MATERIAL SHOWN
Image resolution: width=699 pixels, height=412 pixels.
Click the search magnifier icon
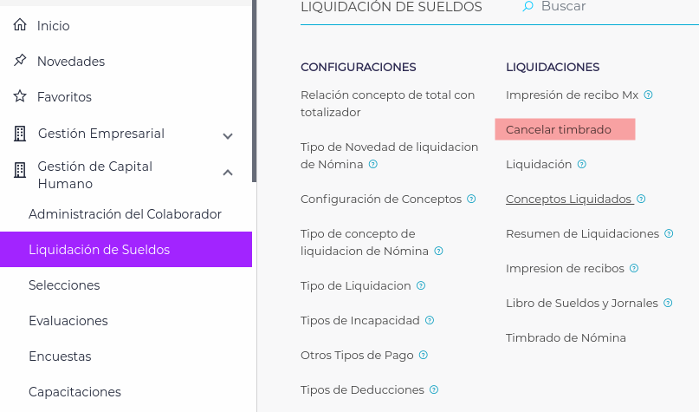527,7
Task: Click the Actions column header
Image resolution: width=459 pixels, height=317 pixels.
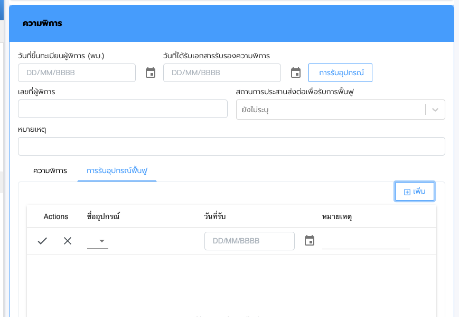Action: (56, 216)
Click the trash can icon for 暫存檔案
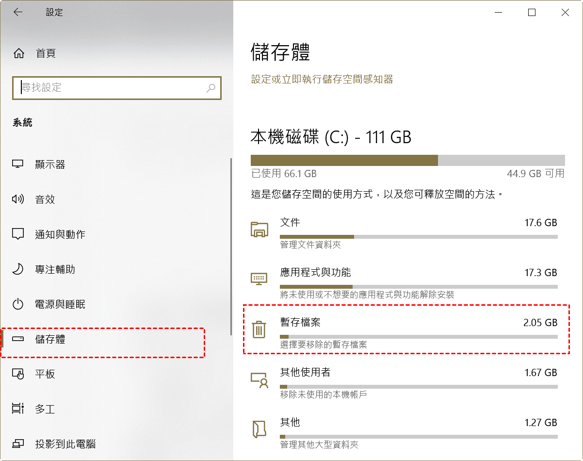583x461 pixels. (259, 329)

DIRECTIONS
The answer should consist only of the lines from the one with "Image resolution: width=459" through the last line of the material above, copied exactly, with no pictures.

REPLY
Image resolution: width=459 pixels, height=317 pixels.
Action: (56, 216)
Click the trash can icon for 暫存檔案
583x461 pixels. (259, 329)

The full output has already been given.